What it means if your pap smear is normal but the HPV high risk test is positive?
If the HPV test shows you have a high-risk type of the HPV virus, but your Pap is normal, then the expert guidelines recommend that both tests be repeated in 12 months. If your HPV infection is still active at that time, and/or if your Pap is now abnormal, another exam called a colposcopy is needed to help determine if any “bad cells” are present. If abnormal cells are found early, before they become cancerous, treatment is highly effective.
2006 Consensus Guidelines for the Management of Women with Abnormal Cervical Cancer Screening Tests
Also go to www.theHPVtest.com.
What it means if your Pap shows inflammation, but the HPV test is negative:
Women with ASC-US who are HPV DNA negative can be followed up with repeat cytologic testing at 12 months.
2006 Consensus Guidelines for the Management of Women with Abnormal Cervical Cancer Screening Tests
What it means to be “not immune” to Rubella
Immunity status is also routinely assessed as part of the routine prenatal labs. But a rubella vaccine booster is not administered during a current pregnancy because of the concerns about the risk of birth defects in a developing embryo. Therefore, to meet CDC guidelines, rubella vaccination of susceptible women is routinely provided after delivery of the baby but before discharge from any hospital or birthing center.
Breast feeding is not a contraindication to vaccination. Although a
woman can excrete rubella vaccine virus in breast milk and transmit the
virus to her infant, the infection remains asymptomatic.
Cystic Fibrosis carrier screening of partners when the patient is a known carrier
The following is an excerpt from the American College of ObGyn’s patient education pamphlet on cystic fibrosis carrier screening.
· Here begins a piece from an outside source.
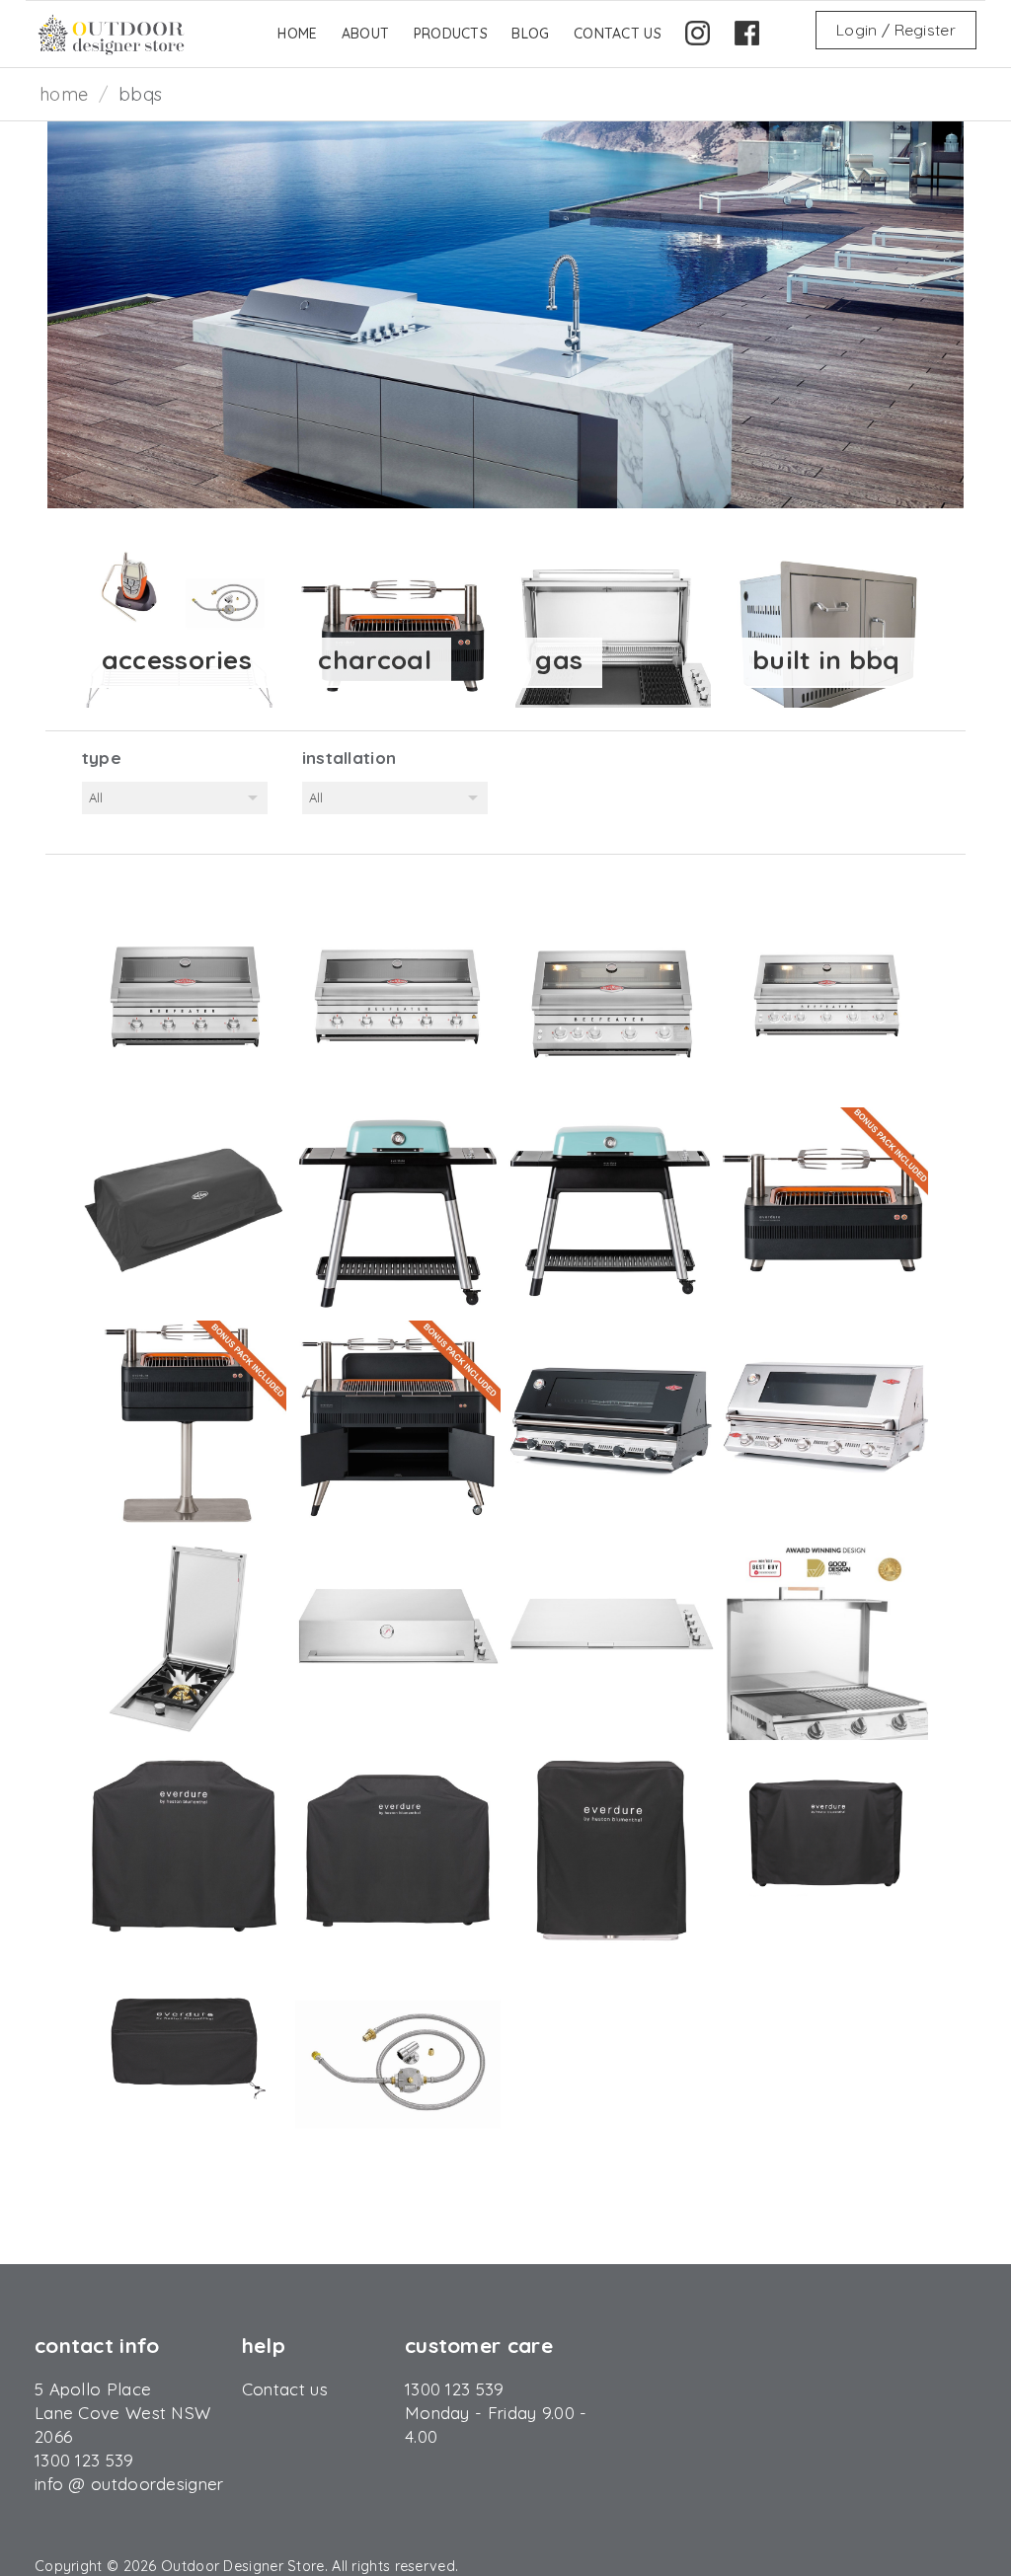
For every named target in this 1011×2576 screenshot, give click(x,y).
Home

For additional information, go to Cystic Fibrosis Foundation, www.cff.org
If the test shows I am a carrier, what should I do?
If the test shows that you are a carrier, the next step is to test the
baby’s father. Both parents must be carriers for the baby to have CF.
If the father has a normal test result, the chance that your baby will have CF is very, very small. This remaining risk is because the test is not 100% accurate, as mentioned in the previous section.
However, since this is a very rare occurrence, if you are a carrier but the father has a normal result, no further testing would be recommended.
Group B Strep (GBS) Status
The following are excerpts from the American College of ObGyn’s patient education information regarding GBS:
Group B streptococcus (GBS) is a type of bacteria that can be found in 10–30% of pregnant women. A woman with GBS can pass it to her baby during delivery. Most babies who get GBS from their mothers do not have any problems. A few, however, will become sick. This can cause major health problems or even threaten their lives. This pamphlet explains:
- How GBS may affect a newborn
- How to test for GBS
- How it can be treated
GBS is fairly common
What Is GBS?
in pregnant women. Treatment during labor and delivery may help prevent infection in your baby.
GBS is one of the many bacteria that usually do not cause serious illness. It may be found in the digestive, urinary, and reproductive tracts of men and women. In women, it is most often found in the vagina and rectum. GBS is not a sexually transmitted disease.
A person who has the bacteria but shows no symptoms is said to be colonized. If the bacteria grow and cause symptoms, infection has occurred. Although the names are similar, GBS is different from group A streptococcus, the bacteria that causes “strep throat.”
In most cases, women who are colonized with GBS are not in any health danger and will not need to be treated. However, if a woman is pregnant, she can pass GBS to her baby. For this reason, a woman will be tested and, if GBS is present, treated during labor.
Effects on the Baby
If the bacteria is passed from a woman to her baby, the baby may develop GBS infection. This happens to only 1 or 2 of every 100 babies whose mothers have GBS. Babies who do become infected may have early or late infections.
Early infections develop right after delivery when the baby passes through the birth canal colonized with GBS. Early infections occur within the first 7 days after birth. Most occur within the first 6 hours after birth.
Late infections occur after the first 7 days of life. About one half of late infections are passed from the mother to the baby during birth. The other half result from other sources of infection, such as contact with other people who are GBS carriers.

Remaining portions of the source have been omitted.